Os novos conceitos trazidos pelo RDC são respaldados pelas melhores práticas de compras governamentais utilizadas em outros países e por organismos internacionais do porte da Organização para a Cooperação e o Desenvolvimento Econômico (OCDE), que congrega mais de 30 países desenvolvidos, e tem por objetivo devolver à administração pública o efetivo controle dos seus processos de contratação que, nos termos da atual lei geral (lei 8.666/93), acabam se tornando vulneráveis e, muitas vezes, nas mãos dos fornecedores.

O valor estimativo para as obras será informado às empresas participantes do certame após o encerramento da licitação. Essa é uma estratégia do RDC para obter equilíbrio de poder dentro do processo licitatório, fortalecendo o lado governamental e afastando eventual prática de conluio e fraudes em licitações.

O que se pretende é forçar o mercado a se deter no orçamento real, estudar o objeto da contratação, buscar técnicas adequadas, avaliar o cronograma.

Esse procedimento visa a estimular a competição e coibir a cartelização, com objetivo de, ao término da licitação, garantir que a administração – e o contribuinte – pague o menor preço pela obra ou serviço contratado.

Rede Nacional de Treinamento

Após 2016, essas instalações de treinamento a serem construídas e reformadas passarão a compor a Rede Nacional de Treinamento que o Ministério do Esporte está estruturando em todo o País.

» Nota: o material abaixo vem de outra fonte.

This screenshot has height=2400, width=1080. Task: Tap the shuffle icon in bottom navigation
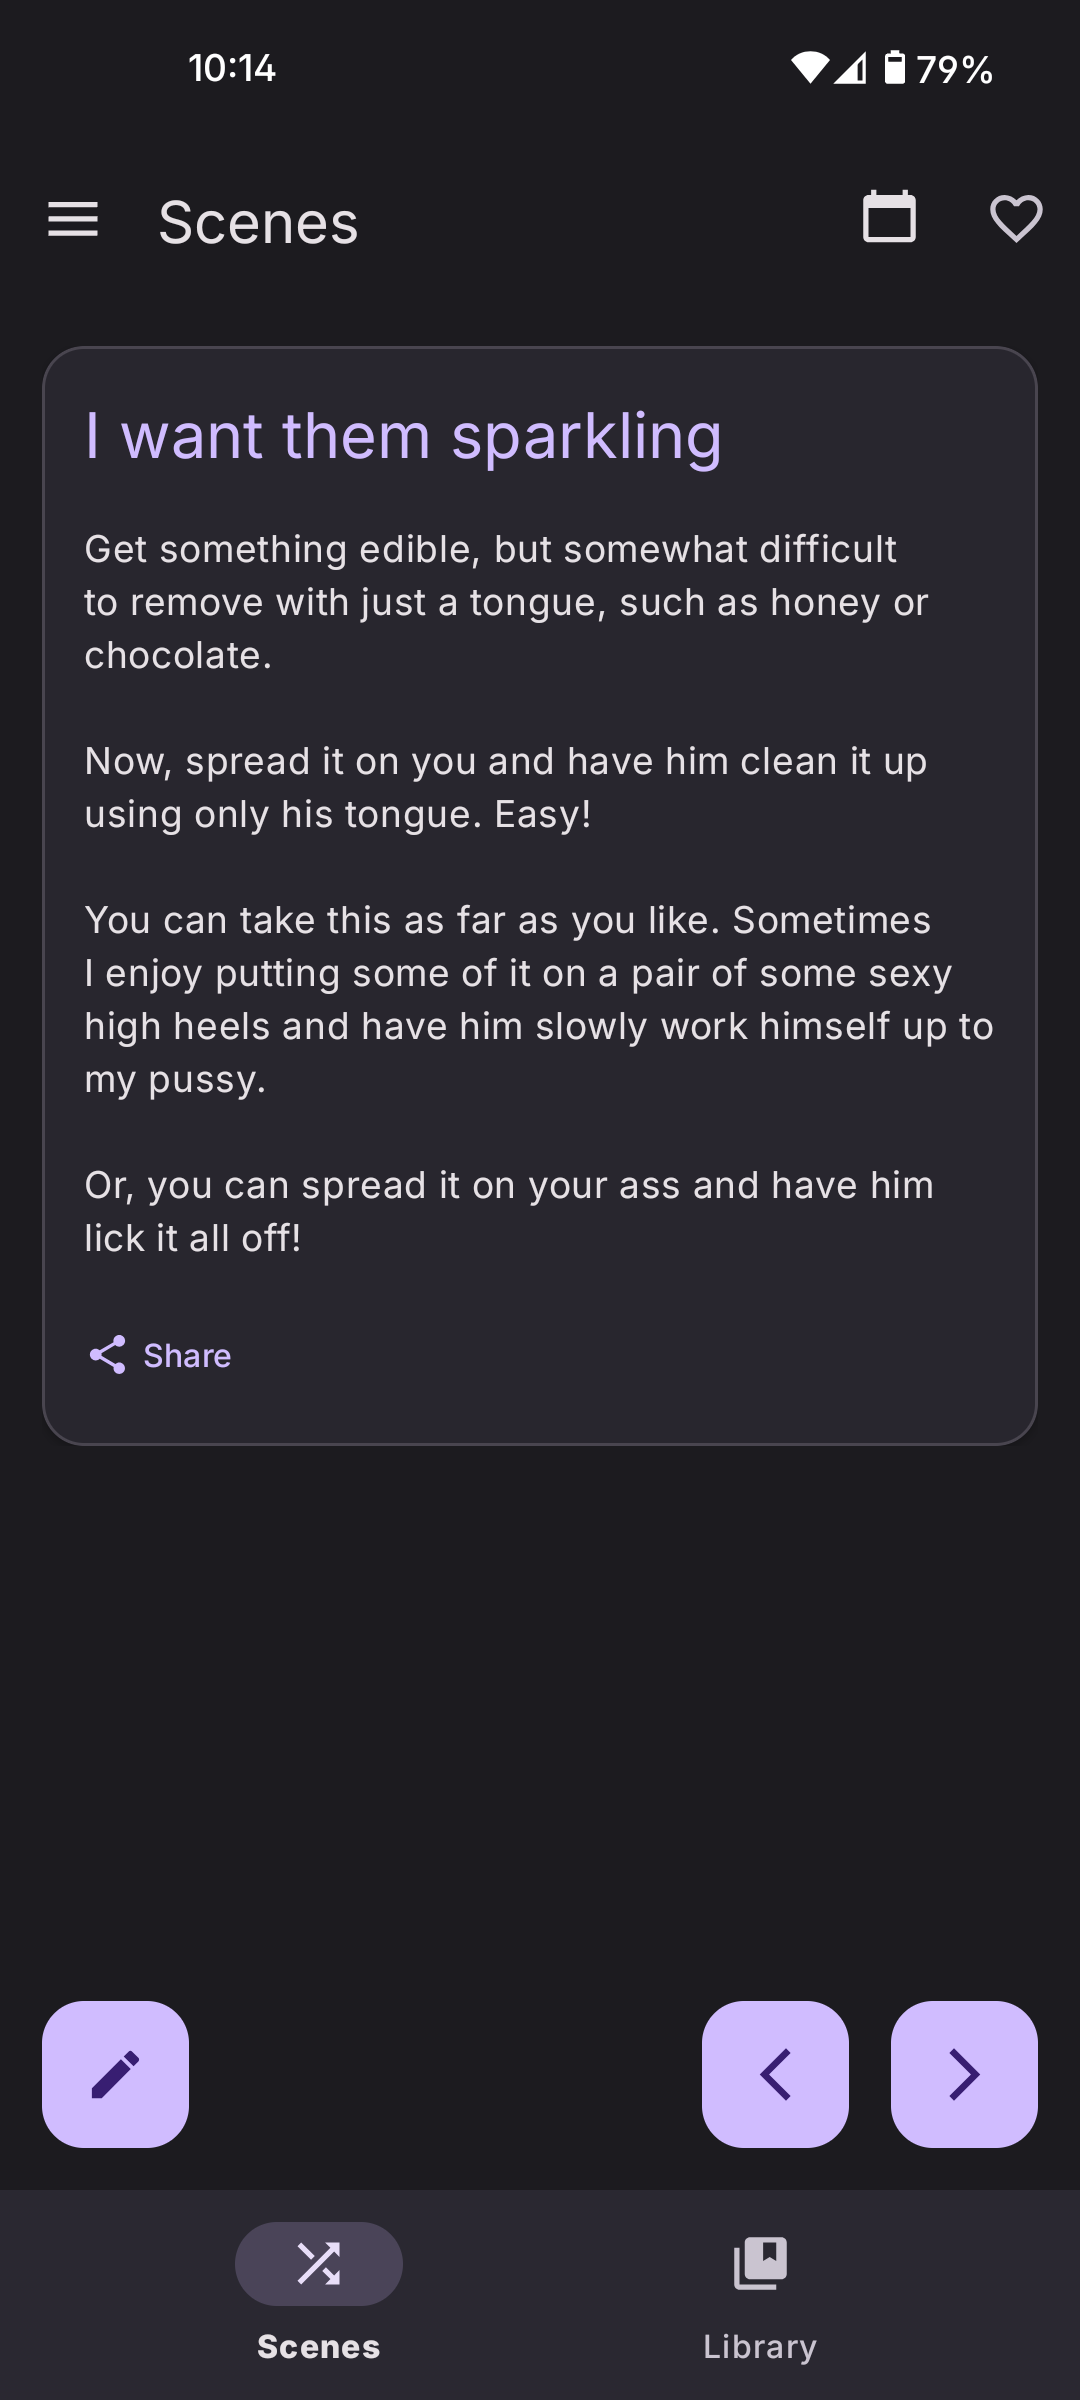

Criada pela Lei Federal 12.395 de março de 2011, a Rede Nacional de Treinamento é um dos principais projetos de legado olímpico do Rio 2016 para a infraestrutura do esporte brasileiro e vai interligar instalações esportivas existentes ou em construção espalhadas pelo Brasil.

Abarcará estruturas de diversas modalidades, inclusive complexos multiesportivos, oferecendo espaço para detecção, formação e treinamento de atletas e equipes, com foco em modalidades olímpicas e paraolímpicas.

Time Brasil

Além das instalações que ficarão à disposição do Comitê Organizador no período dos Jogos, o governo federal está provendo dois locais de treinamento para o Time Brasil na cidade do Rio. Ambos serão de uso exclusivo das equipes brasileiras que vão se preparar para os Jogos.

Para melhorias no Centro de Capacitação Física do Exército (CCFEx), na Urca, o Ministério do Esporte aprovou recursos de R$ 20,4 milhões ao Exército.

O montante se destina a preparar instalações para 15 modalidades: Atletismo (pista e saltos), Natação, Esgrima, Pentatlo Moderno, Futebol feminino, Taekwondo, Tênis de Mesa, Saltos Ornamentais, Vôlei de Praia, Basquete, Levantamento de Peso, Triatlo, Badminton, Nado Sincronizado e Handebol.

Já para melhorias na Escola Naval, que será utilizada pela equipe de vela do Brasil, o Ministério aprovou o montante de R$ 3,5 milhões. Boa parte do valor para ambos os locais se destina à operação dos CTs (compra de materiais e equipamentos), não necessariamente reformas.